Whilst the incident might have passed many of us by, in November last year the National Grid had to take drastic action to keep the lights on, resorting to an emergency measure that pays large businesses, typically high energy users such as steelmakers, chemical plants and paper factories, to cut their electricity usage during peak demand. This step was taken as a result of the National Grid issuing a Notification of Inadequate System Margin (NISM). We’ve had to resort to other such notifications in the past, in 2012 and 2009. An additional measure of ‘last resort’ involves paying mothballed gas-fired power plants to turn themselves on if needs be.
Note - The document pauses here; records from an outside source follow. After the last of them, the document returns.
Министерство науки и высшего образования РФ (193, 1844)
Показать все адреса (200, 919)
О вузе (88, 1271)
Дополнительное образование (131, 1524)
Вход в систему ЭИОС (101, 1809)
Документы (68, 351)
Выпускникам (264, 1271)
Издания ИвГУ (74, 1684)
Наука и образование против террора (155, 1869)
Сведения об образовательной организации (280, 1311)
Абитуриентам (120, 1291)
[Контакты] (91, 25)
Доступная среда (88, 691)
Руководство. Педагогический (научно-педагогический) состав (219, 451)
Rather than falling back on creative (or is that desperate?) stop-gap measures, something is needed to reliably plug the gap whilst electricity demand continues to rise and our heavily polluting coal-powered stations are closed down. It is therefore welcome news to hear of the plant life extension of nuclear reactors, which have been reliably proving electricity over the decades, to bridge the energy gap..
The UK’s Advanced Gas-Cooled nuclear reactors (AGRs) have proved to be well designed and capable of exceeding their originally forecast operating lifetimes to help meet demand whilst we wait for new power stations to be constructed. EDF is undertaking a significant amount of work, both analytical and experimental, to ensure continued safe operation. One avenue of research for example is looking into possible plant modification to reduce the volume of water that can ingress into the reactor core in case of a boiler issue caused by loss of moderator mass.
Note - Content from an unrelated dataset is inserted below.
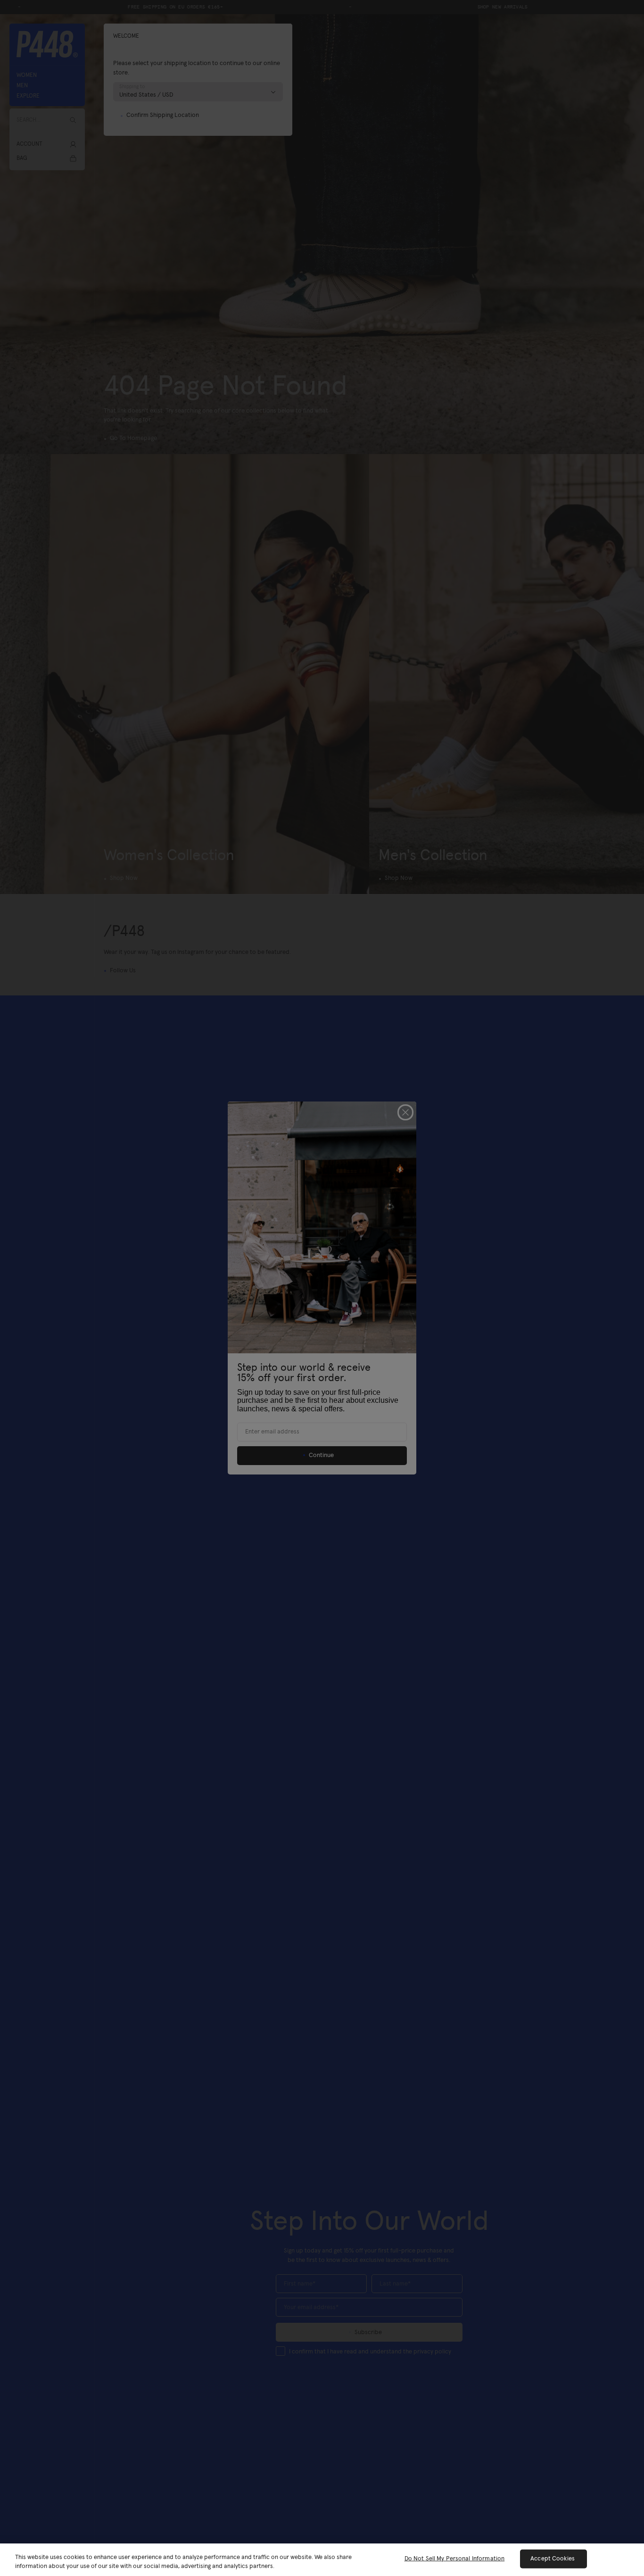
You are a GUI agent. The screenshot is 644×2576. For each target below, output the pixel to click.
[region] (322, 2559)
A thorough understanding of nuclear graphite’s mechanical and structural properties is highly important for safe life extension, for instance understanding the effects of graphite aging in AGR moderator components. By virtue of its design the AGR benefits from inherent safety features, such as the graphite sleeves around each fuel assembly being replaced when a reactor is re-fuelled every few years which mitigates long-term aging issues. Graphite moderated reactors are particularly robust and components requiring maintenance can be detected with plenty of time to take action.
Future plant life extensions of existing reactors will be dependent on the approval of safety cases for each period of operation going forwards. A nuclear reactor in the UK is only licenced to extend operation for two to three years before a new safety case must be made to the Office for Nuclear Regulation (ONR). The University of Manchester’s Nuclear Graphite Research Group works closely with the ONR, providing research, expertise and independent advice in the review of such safety cases. We have four academic staff in the group, seven PDRAs and a number of PhD students carrying out experimental and analytical work on both unirradiated and irradiated graphite.
Nuclear power is essential for providing the secure, clean, reliable and dependable baseload power which is the bedrock of a balanced energy mix. Extending the operating lifetime of our current nuclear fleet helps keep energy challenges at bay for a few more years. Yet we need to look beyond to the bigger challenges on the horizon. Thankfully government has finally now recognised the importance of investment in nuclear R&D. Minimising emissions and maximising energy security are high on the agenda. Demand for power continues, and without enough access to it we run into serious problems. For now, we’ll strive to keep the lights on for as long as we can, whilst work continues on making future energy generation sources become a reality.